Across Asia, the Moon Festival is a huge celebration and in many countries, a public holiday too. It takes place each year on the 15th day of the eighth lunar month (i.e. 09/) when the moon is bright and full.
The Moon Festival goes by many other names – like Mooncake Day, Tsukimi (Japan), Mid-Autumn Festival (western cultures), and Children’s Festival or Tet Trung Thu (Vietnam).
The festival has its origins in ancient times. It’s been held since the Shang Dynasty, from about 1600 to 1046 BC. Its initial purpose was to celebrate the harvest and pay tribute to the harvest gods in the hope of seeing much harvest success over the coming year.
On the day of the festival, people traditionally give each other mooncakes.

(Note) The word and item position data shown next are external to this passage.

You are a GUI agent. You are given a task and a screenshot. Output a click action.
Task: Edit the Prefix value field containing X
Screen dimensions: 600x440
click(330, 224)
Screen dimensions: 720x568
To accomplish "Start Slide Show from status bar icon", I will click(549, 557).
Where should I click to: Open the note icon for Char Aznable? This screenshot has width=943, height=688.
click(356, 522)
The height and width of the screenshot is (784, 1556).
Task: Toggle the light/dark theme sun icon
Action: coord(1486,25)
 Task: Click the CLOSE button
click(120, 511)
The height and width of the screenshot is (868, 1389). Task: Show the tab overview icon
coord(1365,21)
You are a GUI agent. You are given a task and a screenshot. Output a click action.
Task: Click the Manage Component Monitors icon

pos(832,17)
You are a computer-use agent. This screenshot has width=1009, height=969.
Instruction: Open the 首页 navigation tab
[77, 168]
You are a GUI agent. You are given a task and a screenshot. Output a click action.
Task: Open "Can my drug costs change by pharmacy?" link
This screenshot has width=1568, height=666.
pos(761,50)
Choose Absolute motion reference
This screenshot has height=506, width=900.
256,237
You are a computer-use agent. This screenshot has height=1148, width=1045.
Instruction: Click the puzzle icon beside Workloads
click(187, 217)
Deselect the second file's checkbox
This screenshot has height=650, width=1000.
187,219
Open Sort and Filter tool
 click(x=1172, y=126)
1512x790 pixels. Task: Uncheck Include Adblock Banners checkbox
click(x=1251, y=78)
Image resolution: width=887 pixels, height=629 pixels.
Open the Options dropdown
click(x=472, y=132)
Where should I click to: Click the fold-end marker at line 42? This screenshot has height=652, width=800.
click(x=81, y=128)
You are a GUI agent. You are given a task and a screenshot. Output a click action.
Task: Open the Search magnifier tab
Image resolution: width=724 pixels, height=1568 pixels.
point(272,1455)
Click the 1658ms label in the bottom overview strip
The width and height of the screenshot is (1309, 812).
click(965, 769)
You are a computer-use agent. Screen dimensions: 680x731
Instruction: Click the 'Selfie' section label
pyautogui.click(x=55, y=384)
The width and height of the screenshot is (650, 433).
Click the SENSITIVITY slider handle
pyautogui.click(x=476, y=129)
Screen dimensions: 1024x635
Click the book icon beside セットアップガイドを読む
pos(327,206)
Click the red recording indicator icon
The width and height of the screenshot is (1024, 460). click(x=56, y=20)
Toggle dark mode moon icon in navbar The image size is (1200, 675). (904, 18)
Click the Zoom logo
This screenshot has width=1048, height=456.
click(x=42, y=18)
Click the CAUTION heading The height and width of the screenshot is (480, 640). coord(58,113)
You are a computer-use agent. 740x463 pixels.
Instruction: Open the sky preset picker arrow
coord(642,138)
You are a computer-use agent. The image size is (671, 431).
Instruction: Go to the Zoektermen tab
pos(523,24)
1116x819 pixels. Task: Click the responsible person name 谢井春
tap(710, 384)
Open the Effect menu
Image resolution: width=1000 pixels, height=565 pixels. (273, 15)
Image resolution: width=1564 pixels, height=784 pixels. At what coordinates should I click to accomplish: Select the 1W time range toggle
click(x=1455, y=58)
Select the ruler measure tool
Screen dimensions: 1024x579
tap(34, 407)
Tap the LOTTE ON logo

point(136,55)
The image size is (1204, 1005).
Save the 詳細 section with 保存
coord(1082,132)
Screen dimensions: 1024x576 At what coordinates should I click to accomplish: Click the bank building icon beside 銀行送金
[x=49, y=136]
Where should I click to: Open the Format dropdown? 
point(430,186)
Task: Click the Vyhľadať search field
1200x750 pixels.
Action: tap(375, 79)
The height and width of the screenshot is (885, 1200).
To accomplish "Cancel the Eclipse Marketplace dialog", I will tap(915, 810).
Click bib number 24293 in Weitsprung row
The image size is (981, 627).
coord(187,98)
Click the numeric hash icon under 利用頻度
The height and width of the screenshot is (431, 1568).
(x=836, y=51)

Mooncakes are round, embossed pastries filled with egg yolks, lotus paste, nuts or red beans and they are given as gifts. The gifts are meant to wish the receiver another great year of ‘harvest’ and prosperity.
In Japan, for Tsukimi, steam buns and rice cakes are often given out instead of mooncakes. Other activities include making or hanging decorations made from pampas grass and offering sweet potatoes to the full moon.
Worshipping the moon and making offerings to the lunar deity Chang’e is a big part of the Moon Festival. In Chinese myths, Chang’e stole and drank the elixir of immortality to stop it from falling into enemy hands (or her King/husband’s hands, in some versions). She fled to the moon, eventually becoming the moon’s spirit and goddess.
In Mongolia, the Moon Festival is spent literally ‘chasing the moon’ on horseback. Locals will spend the night horse riding towards the west where the moon sets, only stopping when the moon reaches the horizon.
The city of Hong Kong is flooded with mooncakes during the Moon Festival, many of them handmade, packaged in beautiful boxes and priced high. In addition to traditional fillings, it’s possible to find luxury mooncakes here filled with egg custard, duck eggs, and even black truffle.
Around the world, other cultures and cities also hold their own version of the Moon Festival. You’ll find celebrations in places like San Francisco, Manchester, Vancouver and Melbourne.
In Malaysia, the Moon Festival is celebrated with a children’s Lantern Parade and by indulging in mooncakes of various flavours, such as ice cream, coffee, cinnamon, chocolate and durian. Traditionally, younger people will give mooncake gifts to their elders, out of respect.
In Vietnam, children are at the heart of the Mooncake Festival. They make lanterns, receive mooncakes and other presents, sing and hold parades, and perform dragon, lion and flower dances in the hope of getting a treat in return.
Other than mooncakes, parades are the key attraction of the festival in Manila in the Philippines. There’s the Dragon Dance Parade, the Traditional Chinese Clothing Parade, the Lantern Parade and the Parade of Floats. Stay all day and watch them all!
The modern-day presence of lanterns has also become an important part of the Moon Fest, and both floating and hanging lanterns are displayed throughout many Asian cities. In Singapore, for example, lanterns play a huge role in the festivities, with giant lanterns on display in Chinatown and lantern-painting competitions held each year.